Mas, afinal, o que é o fim do mundo? É um evento apocalíptico, um desastre que destrói tudo o que conhecemos? Ou é, na verdade, uma oportunidade para mudar, para renacer e se transformar? A poesia de Cecília Meireles nos lembra que, no fim das contas, tudo se transforma e se renova. As coisas que parecem terminar são, na verdade, novos começos disfarçados.
No contexto das manifestações políticas, as bandeiras se multiplicam, cada uma representando uma causa, uma luta, uma esperança. Mas será que estamos realmente trabalhando pelo bem-estar de todos, ou apenas defendendo nossos próprios interesses? A poesia de Cecília Meireles nos lembra que somos todos parte de uma mesma humanidade.
Talvez o problema não seja a bandeira, mas sim a forma como a usamos. Podemos encontrar um jeito de unir nossas vozes, em vez de nos dividir? O que importa é o que está no coração de quem as carrega: a emoção, a paixão e a compaixão.

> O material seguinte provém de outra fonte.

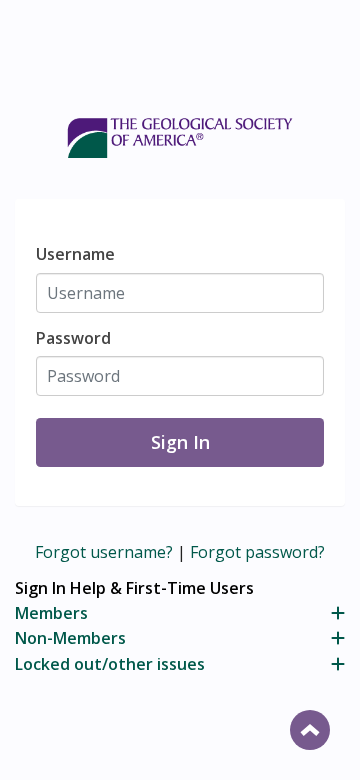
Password (73, 338)
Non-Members (70, 638)
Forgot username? (104, 552)
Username (75, 254)
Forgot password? (257, 552)
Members (51, 613)
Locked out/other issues (110, 664)
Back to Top (310, 730)
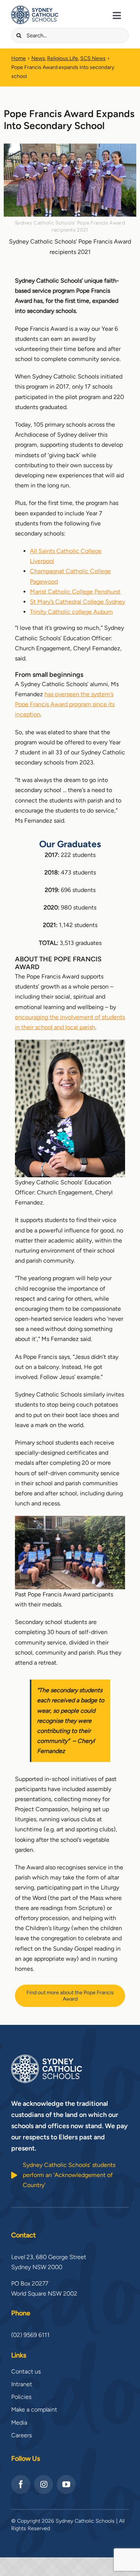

É fácil se perder no barulho das opiniões alheias, no meio das discussões e das divergências. Mas, se pararmos para ouvir, podemos ouvir as vozes que nos cercam, entender as dores e as alegrias dos outros. Podemos unir nossas bandeiras, criar uma tapeçaria de cores e texturas que represente a diversidade e a complexidade da vida.
O fim do mundo? Talvez seja apenas o começo de uma nova era, uma era de harmonia, respeito e amor. O poema de Cecília Meireles nos inspira a ver o mundo de uma maneira diferente, a encontrar a beleza no caos e a esperança no desconhecido.
É um convite a mudar nossa perspectiva e a trabalhar juntos para criar um mundo mais justo e igualitário. É um lembrete de que, no fim das contas, somos todos parte de uma mesma humanidade, e que juntos podemos criar um futuro melhor.
Vamos aceitar esse convite? Vamos trabalhar juntos para criar um mundo onde a compaixão, a empatia e o amor sejam as bandeiras que nos unem?